Hier après-midi, elle était bizarre, comme angoissée, cherchant à s'occuper mais ne sachant quoi faire,... Elle a été perturbée parce que la maman de sa copine chez laquelle elle a passé la nuit lui a demandé de rentrer vers 13 h parce qu'ils avaient de la famille qui arrivait. J'ai trouvé cela normal mais pas elle, elle n'a pas compris pourquoi, s'est sentie exclue... Elle ruminait cela encore à 22 h !
Nous avons longuement parlé... Nous avons cherché ensemble comment nous pouvions améliorer le décor de sa chambre, les temps libres avec moi... Je lui ai aussi dit qu'elle pouvait se confier à certains professeurs quand cela n'allait pas, à l'infirmière du collège aussi... Sa prof d'anglais a une fille qui souffre du même problème alors elle peut comprendre et peut-être l'aider.

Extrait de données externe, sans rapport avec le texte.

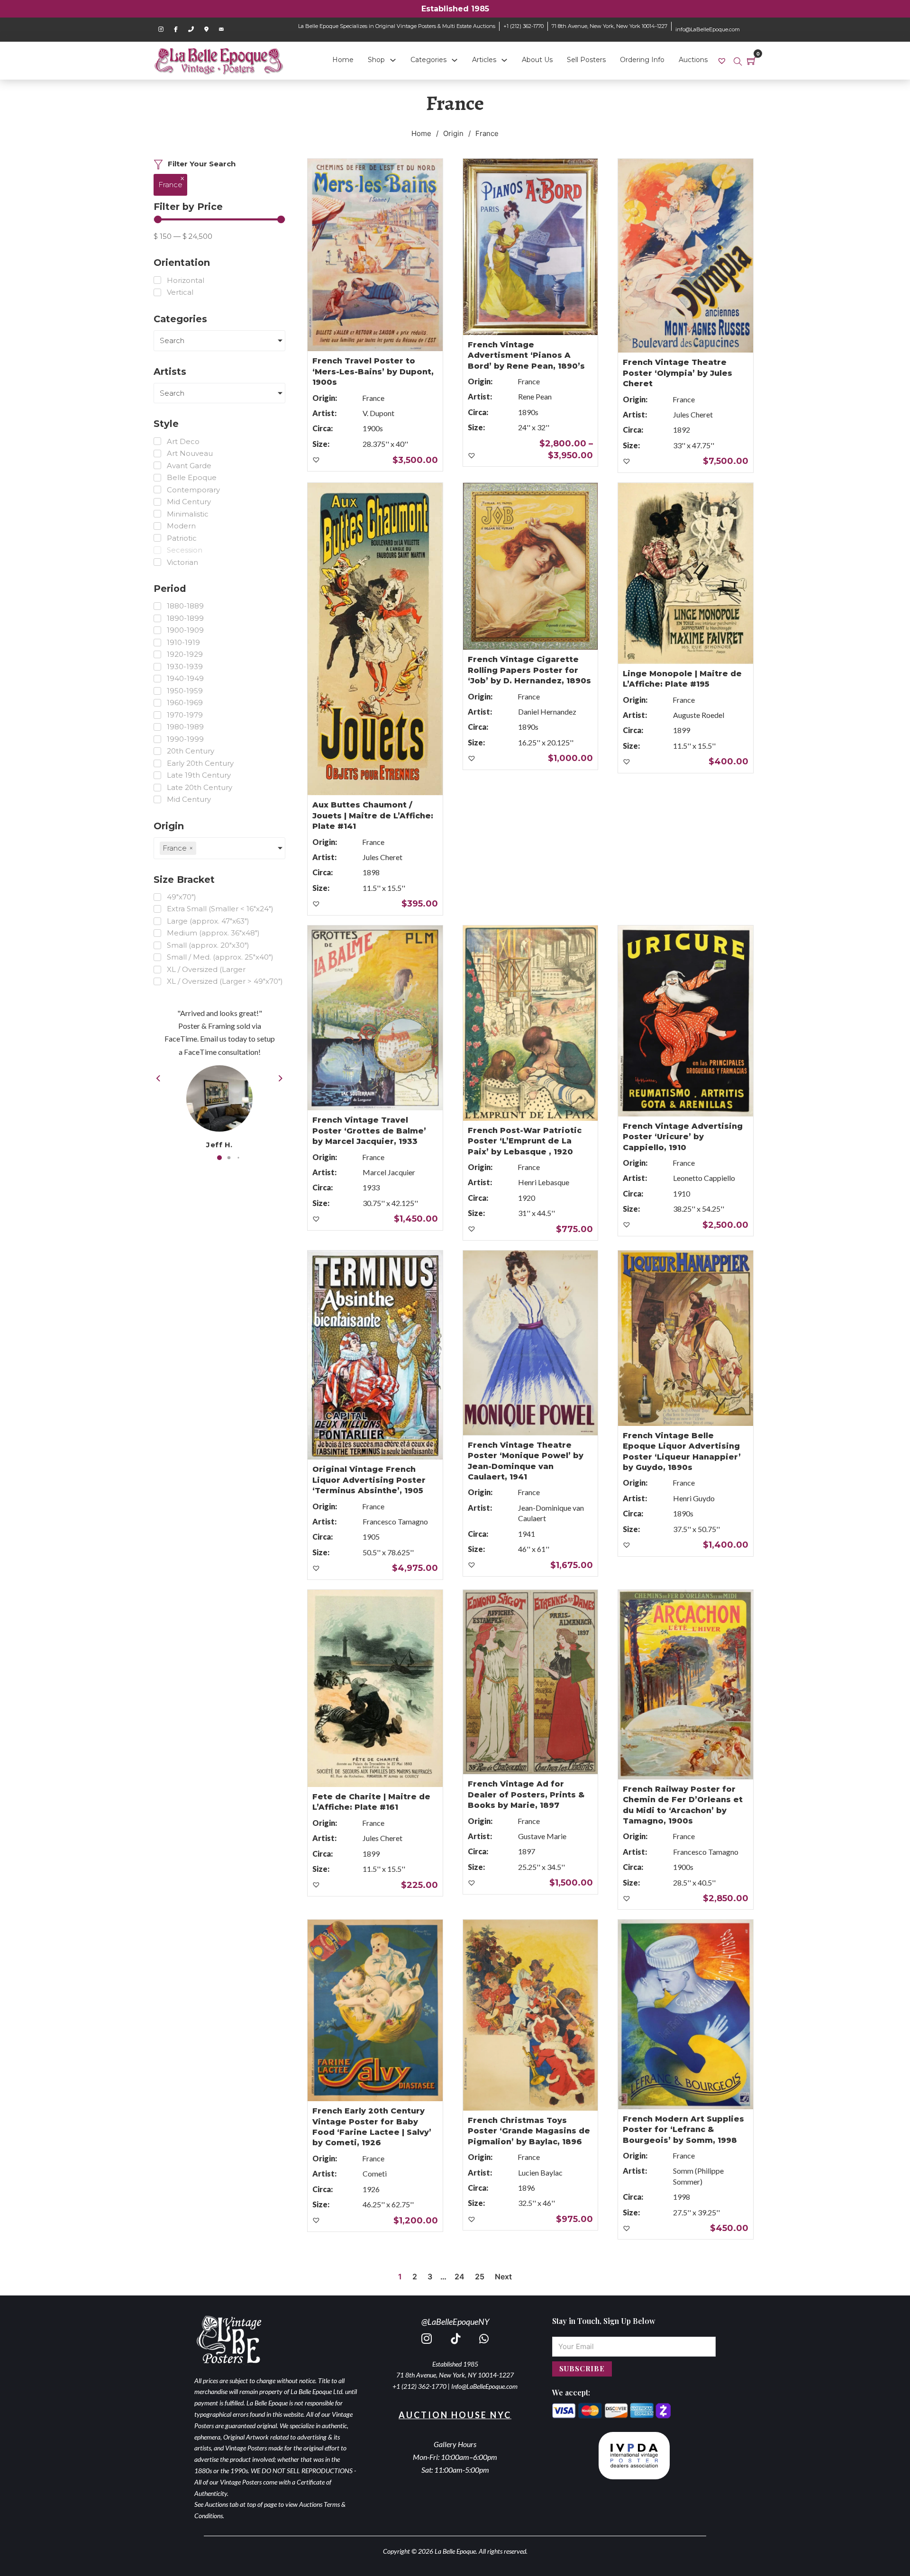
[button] (219, 1157)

Il y a un évènement qui l'a un peu traumatisée aussi vendredi. Une de ses camarades qui habite notre village s'est faite agresser au collège par des petites merdeuses qui l'ont quand même très malmenée au point qu'elle a dû rentrer chez elle et aller chez un médecin. Ces mêmes gamines ont apparemment déjà embêté ma fille... et je crois que maintenant qu'elle sait jusqu'où cela peut aller, elle a encore plus peur !Ce matin, je me suis donc rendue au collège et j'ai pu discuter avec la conseillère d'orientation et l'infirmière qui l'ont déjà reçu parce qu'elle voulait rentrer à la maison pour des raisons diverses et différentes à chaque fois, une façon de s'échapper ! Je leur ai expliqué tout notre long et lourd parcours déjà, depuis sa toute petite enfance... sa peur du milieu scolaire, son inaptitude à rentrer dans le moule qu'on leur impose... Elles m'ont bien écouté et m'ont rassuré en me disant qu'elles seraient attentives au moindre signe de panique... Elles m'ont conseillé de la faire suivre par un psy privé, que peut-être cette fois elle serait d'accord pour coopérer... Il y en a une qui m'a demandé si on m'avait déjà parlé d'autisme à son sujet ! Non, bien sûr que non ! Mais c'est vrai qu'il y a des choses qui font qu'on peut se poser des questions... Du coup, je fais des recherches sur internet et j'essaie de comprendre ce qui peut se passer. C'est bien moi qui avais trouvé il y a 6 ans qu'elle faisait des terreurs nocturnes avec somnambulisme alors qu'aucun spécialiste ne nous donnait de réponse. Les signes étaient pourtant tous là, exactement comme cela est décrit mais on me disait qu'elle faisait des caprices ! Cela a duré plus de 3 ans ! C'est fini... enfin j'espère ! Quand à 5 ou 6 ans, en jouant, elle disait qu'elle voulait mourir, quand elle avait des visions plus que bizarres et effrayantes, on me disait aussi qu'elle allait bien ! Ca fait maintenant 7 ans qu'on cherche ce qu'elle a, ce qui ne va pas et jamais nous n'avons eu de réponse !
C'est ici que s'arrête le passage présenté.